On the other hand, when the train runs at a high speed, FIG.
As shown in, the output voltage is clamped to the AC voltage determined by the overhead wire voltage, so the current flowing through the blower motor is reduced, and it is conceivable that the required cooling air volume cannot be provided. Therefore, it is necessary to determine the conversion ratio of the blower motor transformer BTR of FIG. 1 by sufficiently considering how long and speed the train may travel at high speed.

Another countermeasure against the above is that the auxiliary power supply is in an abnormal state, and such an abnormality is not a phenomenon that occurs very often. Therefore, when the auxiliary power supply fails, the train The maximum speed is limited and the inverter frequency is, for example, blower motor B
It is also possible to increase only up to the vicinity of the rated frequency of L, which is more common in actual train control.

Incidentally, FIG. 3 shows a drive system of a conventional blower motor BL for comparison. In this case, if a failure of the auxiliary power supply is detected by the low voltage detection circuit ACLCD, the line breaker LB of the main circuit is detected. It is turned off to stop the operation of the inverter and prevent the filter reactor FL from burning.

As another embodiment of the present invention, as shown in FIG. 4, a three-phase alternating current is generated from a control power source battery BATT via an auxiliary inverter ASIV, and a blower motor BL via a blower contactor BLK. A method of driving the motor is also conceivable. However, in this method, a dedicated inverter (ASI
Since V) is required, the effect similar to that of the present invention can be expected although it is not so general.

[0017]

According to the present invention, the blower motor for cooling the filter reactor can be driven even when the auxiliary power source fails, so that the operation of the train can be continued.

[Brief description of drawings]

FIG. 1 is a circuit diagram showing an embodiment of the present invention.

FIG. 2 is a characteristic diagram for explaining an example of the present invention.
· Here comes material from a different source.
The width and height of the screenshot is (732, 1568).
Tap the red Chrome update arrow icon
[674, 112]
FIG. 3 is a circuit diagram showing a conventional example.

FIG. 4 is a circuit diagram showing another embodiment of the present invention.

[Explanation of symbols]

BLK1 ... Low-voltage blower contactor, BLK2 ... High-voltage blower contactor, BL ... Blower motor, BTR ... Blower motor transformer, INV ... Main circuit inverter.
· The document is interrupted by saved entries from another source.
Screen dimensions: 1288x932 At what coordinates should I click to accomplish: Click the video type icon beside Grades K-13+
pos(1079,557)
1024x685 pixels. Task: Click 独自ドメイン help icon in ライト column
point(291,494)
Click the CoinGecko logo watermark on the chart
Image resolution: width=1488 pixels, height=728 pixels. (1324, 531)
─────────────────────────────────────────────────── ─── Continuation of the front page (51) Int.Cl. ⁵ Identification code Internal reference number FI technical display location H02J 9/00 P 4235-5G

Claims (3)

[Claims] 1. A train control device having an inverter for driving a train, a filter reactor for smoothing a pulsating flow due to switching of the inverter, and a blower motor for cooling the filter reactor, wherein the blower motor is operated by the output of the inverter. A control device for an electric vehicle, characterized in that 2. The control device for an electric vehicle according to claim 1, wherein the blower motor is operated by an auxiliary power supply device of an ordinary train, and has means for switching an operating system when the auxiliary power supply device is abnormal. 3. A control system for an electric vehicle according to claim 1, wherein said blower motor has means for being driven by a control battery.